***** Excerpt to read *****
Finally, suppose that in general one were to identify a particularly
clean and copious tag $T'$, where the
dilution
$D_{T'}$ is known from either $\ell ^\pm T'$ or $B^\pm T'$ or
flavor-specific $\stackrel{(-)}{B_d} T'$
correlations or
any combination thereof. Then, $D_T$ for some other tag $T$ could be
determined from
$T\overline{ T}'$
and $TT'$ correlations. The most
accurate determination of $D_T$ is obtained by correctly
weighting and combining all known $T \stackrel{(-)}{T'}, TB^\pm$,
flavor specific $\stackrel{(-)}{B_d} T$ and
$\ell^\pm T$ correlations.

We know that tagging the flavor of the other (non signal) $b$-hadron
in the
event must work in principle. We discussed many possible
tags and recommended that one seek and find event topologies
that can be used as tags. The dilution for any tag $D_T$ can be
determined from $B^\pm T$ correlations. It is also obtained
from primary lepton-tag correlations and
$\stackrel{\textstyle{(-)}}{B_d} T$
data samples, which could serve as cross-checks and be combined for a
more
accurate final determination.
The correct dilution weighted combination of all possible tags (which
avoids
multiple counting) optimizes tagging. It allows studies of
$B_s -\overline{B}_s$ mixing by measuring for instance the
time-evolution of
flavor-specific $B_s$ modes. It also allows
CP studies to be contemplated which is the topic of
Section IV.

\section{CP Violation}



Of central importance is the measurement of CP violation and the
clean
extraction of the weak phases, to which we now turn. We denoted by
$B^{0}
_{phys}$ a time-evolved state which was initially pure $B^0$,

\begin{equation}
|B^{0}_{phys}(t=0)\rangle=|B^0\rangle\;.
\end{equation}
 $\overline {B}^{0}_{phys}$ was defined
analogously. Consider the case where the neutral $B$ is seen in a
CP-eigenstate $f$,
such as $B_d\rightarrow J/\psi K_S,\pi^+\pi^-, B_s \rightarrow
D^{+}_{s}D^{-}_{s},
J/\psi\phi$ \cite{psiphi}.
***** Extracted material *****
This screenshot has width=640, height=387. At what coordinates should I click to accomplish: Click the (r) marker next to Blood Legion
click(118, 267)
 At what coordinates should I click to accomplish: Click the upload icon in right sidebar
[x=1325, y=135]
*****
***** Extracted material *****
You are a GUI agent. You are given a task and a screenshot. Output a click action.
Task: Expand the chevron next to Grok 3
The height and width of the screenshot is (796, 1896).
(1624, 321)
*****
**What to do**
(a) Decide whether each statement agrees with the flavor-tagging excerpt, answering yes or no and quoting the deciding words of the excerpt. (i) The authors recommended seeking event topologies that can serve as tags. (ii) The correct dilution weighted combination of all possible tags counts some tags more than once. (iii) CP studies are the topic of Section III.
(b) Please state what, according to the flavor-tagging excerpt, optimizes tagging.
The entries above are separate material from the flavor-tagging excerpt.

**Worked answers**
(a)
(i) Yes: "recommended that one seek and find event topologies that can be used as tags"
(ii) No: "which avoids multiple counting"
(iii) No: "which is the topic of Section IV"

(b) The correct dilution weighted combination of all possible tags optimizes tagging.